Collected data:
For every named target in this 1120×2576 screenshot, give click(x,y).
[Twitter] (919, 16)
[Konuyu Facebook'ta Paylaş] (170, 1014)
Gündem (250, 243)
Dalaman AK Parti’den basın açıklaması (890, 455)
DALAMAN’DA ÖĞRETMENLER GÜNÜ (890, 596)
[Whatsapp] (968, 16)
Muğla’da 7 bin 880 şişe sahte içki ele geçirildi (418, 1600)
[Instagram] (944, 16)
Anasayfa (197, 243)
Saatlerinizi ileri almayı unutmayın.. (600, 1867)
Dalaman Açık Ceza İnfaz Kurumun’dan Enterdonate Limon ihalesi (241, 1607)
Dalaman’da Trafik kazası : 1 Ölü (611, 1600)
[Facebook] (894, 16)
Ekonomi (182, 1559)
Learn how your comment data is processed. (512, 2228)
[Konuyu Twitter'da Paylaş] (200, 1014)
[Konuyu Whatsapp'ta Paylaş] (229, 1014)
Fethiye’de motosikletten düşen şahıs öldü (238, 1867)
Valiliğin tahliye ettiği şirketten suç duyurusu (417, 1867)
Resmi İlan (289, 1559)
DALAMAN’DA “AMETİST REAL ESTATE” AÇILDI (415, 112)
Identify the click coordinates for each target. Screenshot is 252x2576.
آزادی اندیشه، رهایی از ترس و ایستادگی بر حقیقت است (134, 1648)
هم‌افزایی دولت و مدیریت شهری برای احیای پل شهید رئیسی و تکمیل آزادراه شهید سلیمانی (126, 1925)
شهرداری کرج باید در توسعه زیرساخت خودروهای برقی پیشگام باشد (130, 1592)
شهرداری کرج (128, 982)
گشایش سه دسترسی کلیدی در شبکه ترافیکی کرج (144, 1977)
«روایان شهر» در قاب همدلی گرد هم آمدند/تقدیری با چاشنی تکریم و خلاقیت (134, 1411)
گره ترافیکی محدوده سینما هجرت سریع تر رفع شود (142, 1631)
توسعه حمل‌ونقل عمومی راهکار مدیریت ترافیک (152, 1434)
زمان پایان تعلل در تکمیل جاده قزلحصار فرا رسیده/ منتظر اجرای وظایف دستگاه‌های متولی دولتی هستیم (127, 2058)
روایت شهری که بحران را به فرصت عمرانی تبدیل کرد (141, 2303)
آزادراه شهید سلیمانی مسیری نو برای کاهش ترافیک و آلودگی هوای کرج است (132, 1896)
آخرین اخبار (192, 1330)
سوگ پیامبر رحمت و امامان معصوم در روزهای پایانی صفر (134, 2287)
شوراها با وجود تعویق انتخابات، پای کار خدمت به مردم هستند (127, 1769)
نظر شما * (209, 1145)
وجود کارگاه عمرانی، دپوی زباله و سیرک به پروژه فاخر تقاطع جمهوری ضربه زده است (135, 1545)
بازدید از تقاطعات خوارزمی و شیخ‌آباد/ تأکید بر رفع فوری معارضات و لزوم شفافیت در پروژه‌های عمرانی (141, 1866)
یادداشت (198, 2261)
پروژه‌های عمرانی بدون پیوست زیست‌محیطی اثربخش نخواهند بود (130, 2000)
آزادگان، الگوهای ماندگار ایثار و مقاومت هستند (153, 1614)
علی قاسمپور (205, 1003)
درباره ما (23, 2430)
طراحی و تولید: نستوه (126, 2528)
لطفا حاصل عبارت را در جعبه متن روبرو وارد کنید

Work instruction:
In the records above, find the lines holding "Konuyu". Copy each one.

Answer box:
[Konuyu Facebook'ta Paylaş] (170, 1014)
[Konuyu Twitter'da Paylaş] (200, 1014)
[Konuyu Whatsapp'ta Paylaş] (229, 1014)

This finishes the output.